I was thinking about the idea of "must-destructure" types (a offshoot of "undroppable" types) after reading boat's Asynchronous clean-up post.
I like the idea that rustc can tell me "you can't just implicitly drop this type here". It nicely eliminates the possibility of accidental not calling custom cleanup fn in some branch of code.
I suggested it over on reddit but didn't get a clear reason on why it was stupid, so perhaps you guys could help provide that .
Example: Async cleanup
async fn example() {
let guard = must_destructure_example::start();
guard.do_something(1).await;
guard.do_something(2).await;
// compiler will err without the next line
// as AsyncGuard must be destructured
guard.cleanup(123).await;
}
mod must_destructure_example {
pub fn start() -> AsyncGuard {
// start something
AsyncGuard {}
}
#[must_destructure] // <-- new thing
pub struct AsyncGuard {
// ...
}
impl AsyncGuard {
/// Do something.
pub async fn do_something(&self, arg: u8) {
// do some operation
}
/// Cleanup using the given `arg`.
pub async fn cleanup(self, arg: u8) {
// destructure and do cleanup asynchronously
}
/// Fallback sync cleanup.
fn sync_cleanup(&mut self) {}
}
impl Drop for AsyncGuard {
fn drop(&mut self) {
self.sync_cleanup();
}
}
}
Note: Without the line guard.cleanup(123).await;
rustc will fail: "must destructure `guard`" and will suggest using the available self
methods, e.g. AsyncGuard::cleanup
.
Limitation: Can't move into generic code
You couldn't move such types into generic code, as that code is allowed to just drop them and that would make them quite easily accidentally dropped. So rustc would have to forbid this.
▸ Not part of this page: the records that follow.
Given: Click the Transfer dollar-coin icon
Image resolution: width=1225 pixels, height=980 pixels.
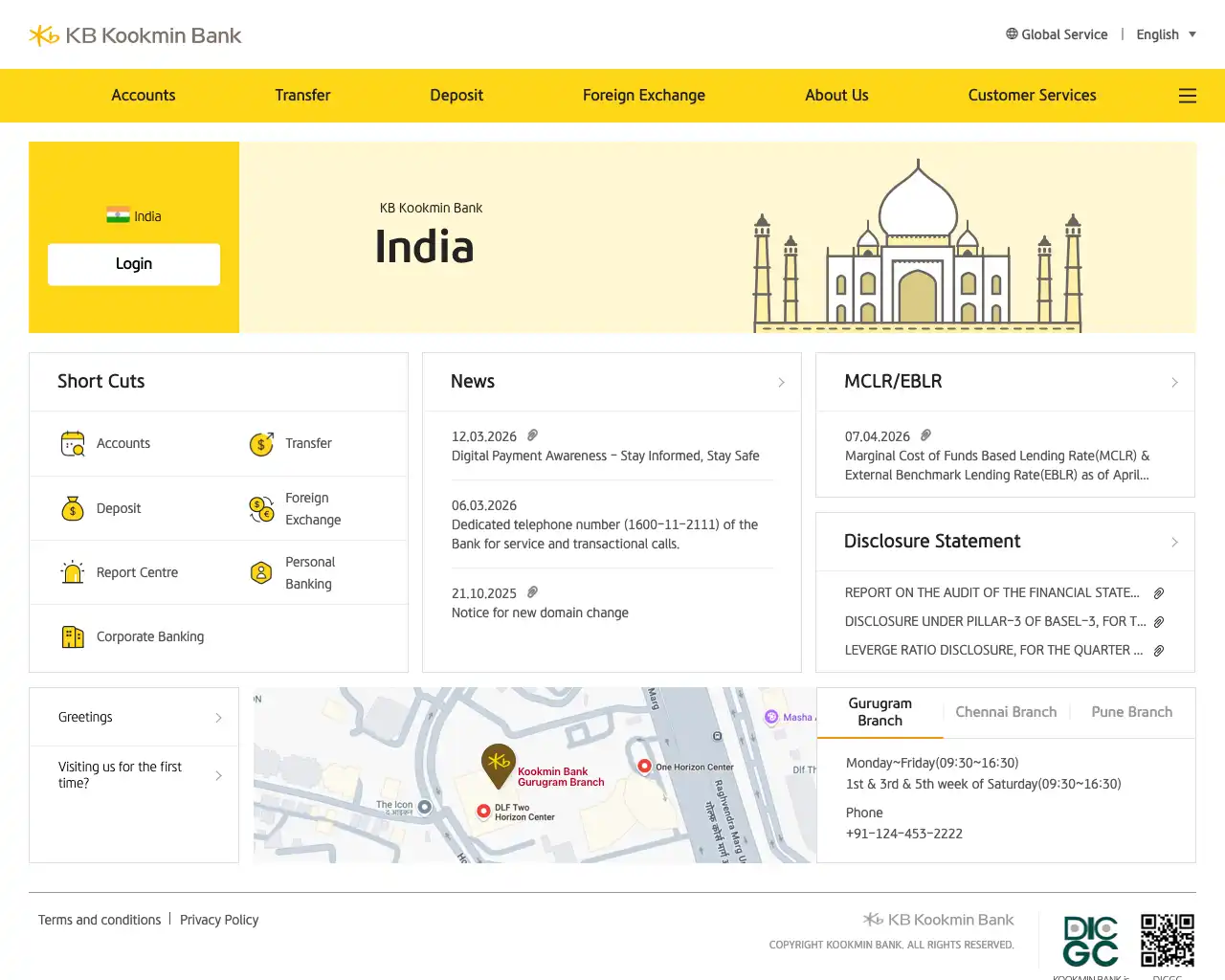Looking at the screenshot, I should tap(260, 443).
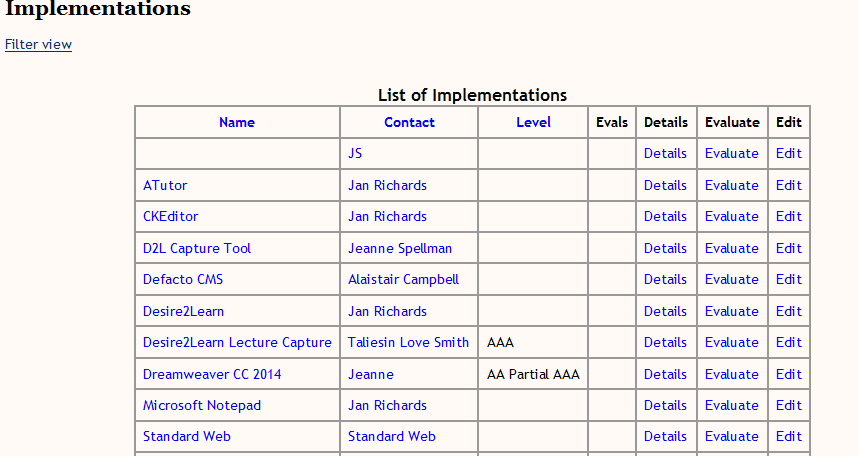Open Defacto CMS implementation
The image size is (859, 456).
tap(183, 279)
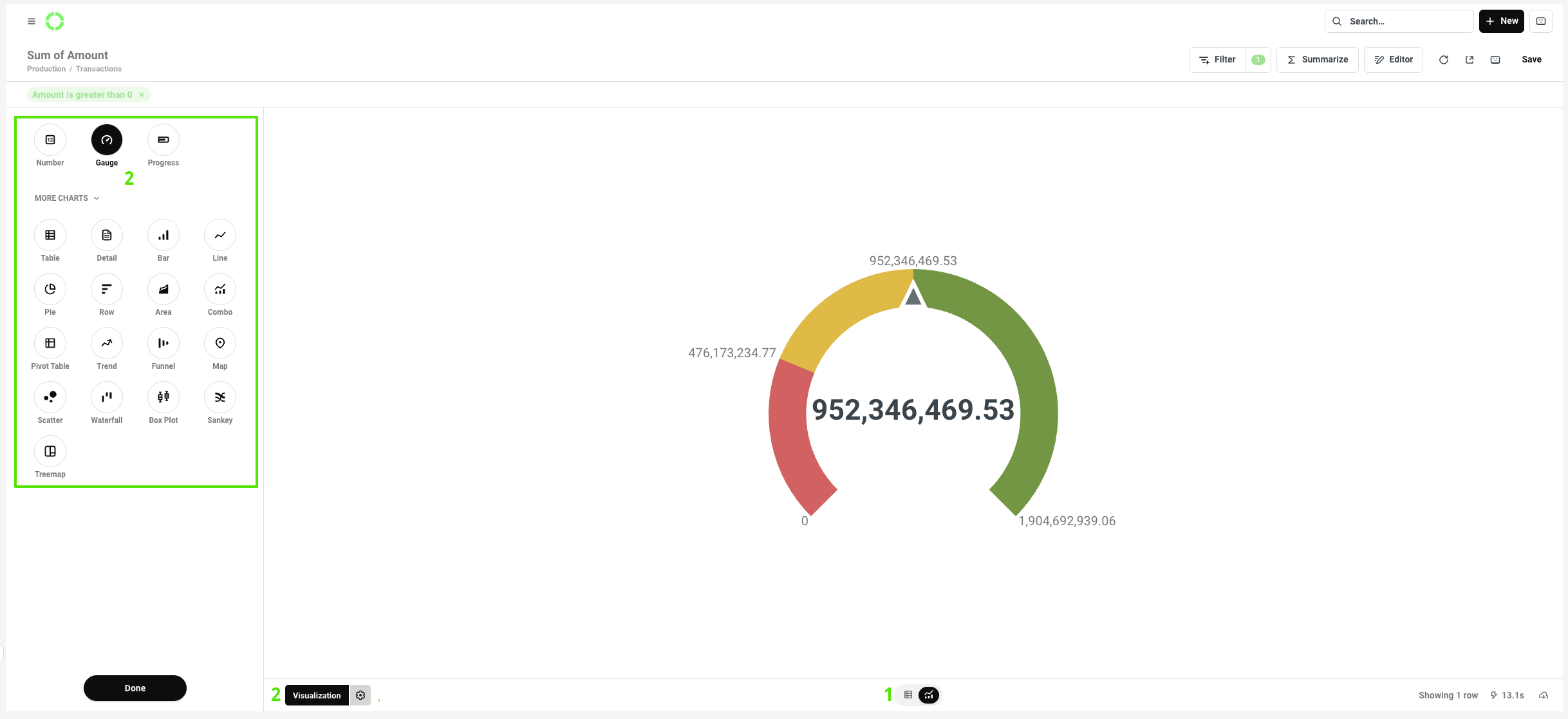
Task: Choose the Waterfall chart type
Action: point(107,397)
This is a big limitation. But if it is possible to implement this rule the types still seem quite useful.
It is conceivable that generics could allow must-destructure types as opt-in somehow too, though such an ability would not be an initial requirement.
Otherwise can be moved
Like existing drop-guards, but unlike try-finally or defer, these types can be moved (just not into generic code). E.g. the AsyncGuard
is moved in the example. This makes them more flexible as they would be used a similar way to sync drop-guards and could be composed into other types.
Leaking
As with sync drop-guards these types could benefit from better guarantees that they shouldn't leak (aka unforgettable types). However, I think they would be useful regardless as sync drop-guards already are.
Drop handles edge cases: Panicking & cancelling
The difficulty then are the edge cases: panicking & cancelling (perhaps there are others too?). As you can move types out of a runtime, can cancel any future, can panic etc, it seems a necessity to cover these with a sync fallback.
Why not use Drop
to define this sync fallback? Then rustc will do its best to avoid implicitly dropping, but then actually will use Drop
to handle panics, cancels and perhaps other such edge cases.
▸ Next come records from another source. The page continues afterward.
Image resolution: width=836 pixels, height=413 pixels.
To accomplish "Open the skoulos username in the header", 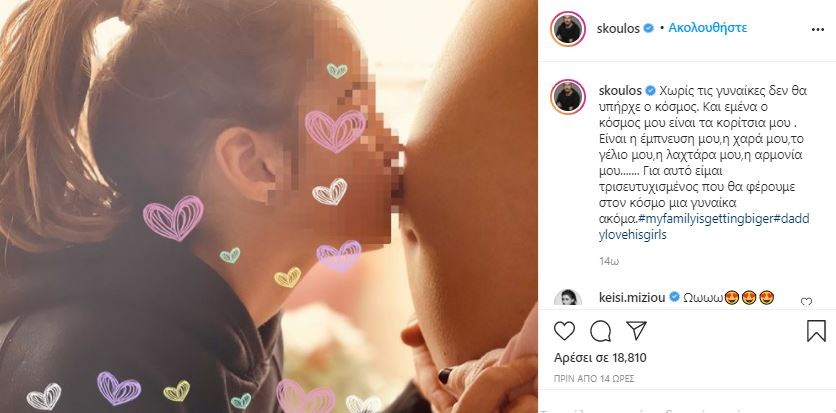I will [618, 29].
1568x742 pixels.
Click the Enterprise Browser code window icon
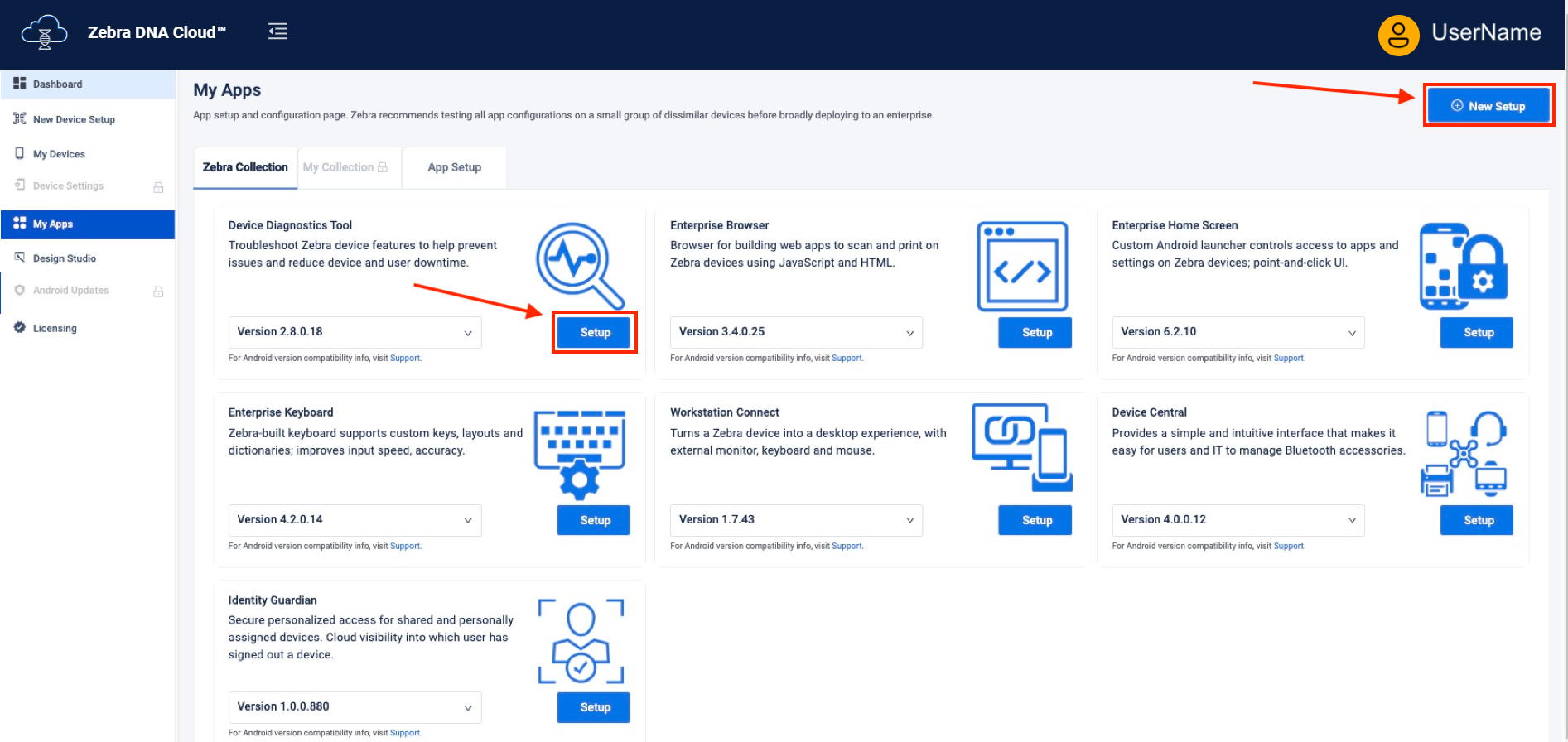click(x=1021, y=266)
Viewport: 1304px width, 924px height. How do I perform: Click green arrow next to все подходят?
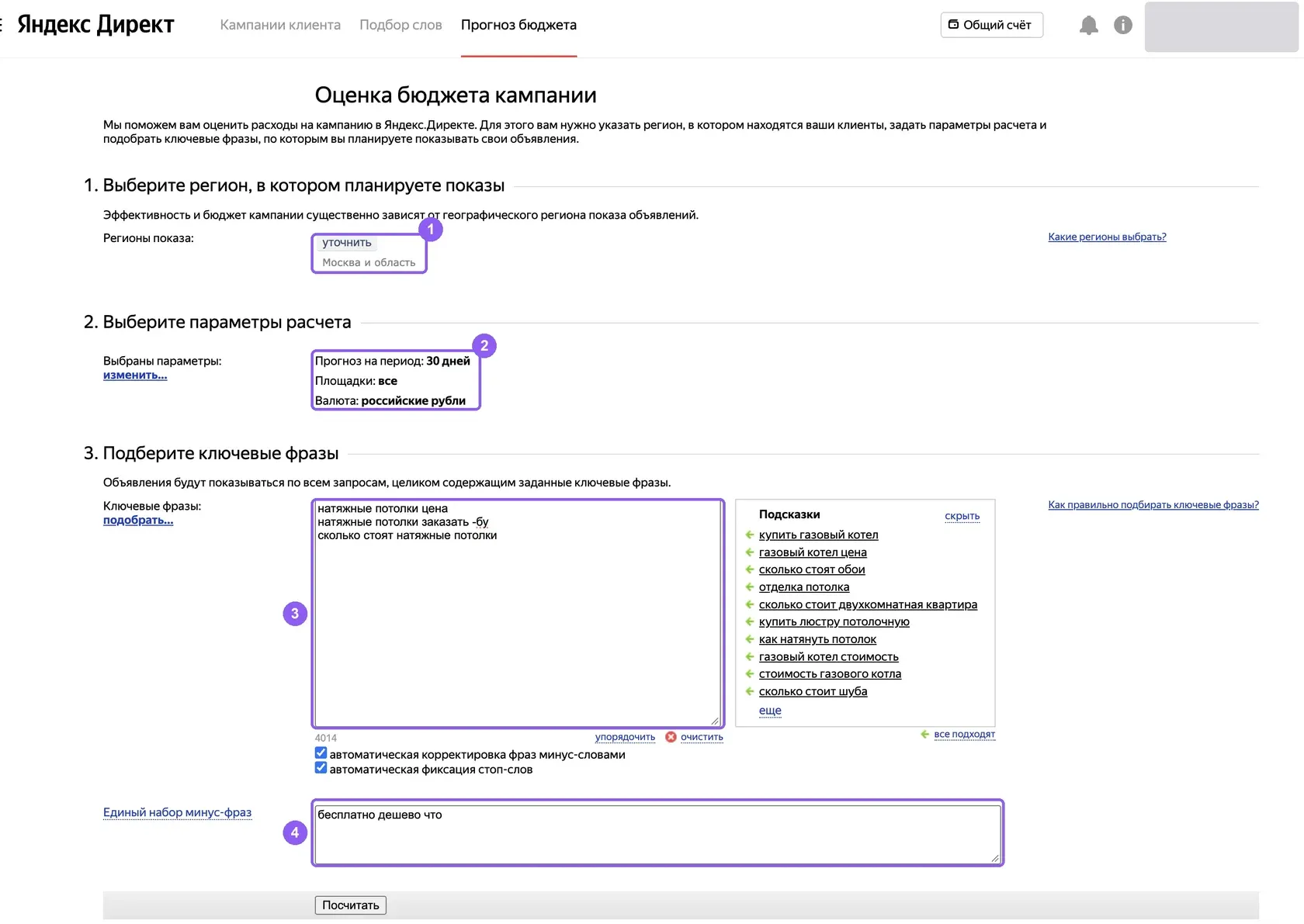[925, 734]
Because of this rustc should probably require must-destructure types implement Drop
.
In this way any must-destructure type can define a sync-drop behaviour as a fallback. But rustc can help a lot in ensuring that something like an async cleanup fn is called in almost all regular usage.
This is also why I don't call these types "undroppable".
Composition
Must-destructure types may be used as fields of parent structs. It makes sense that rustc should then also require that parents are also must-destructure types.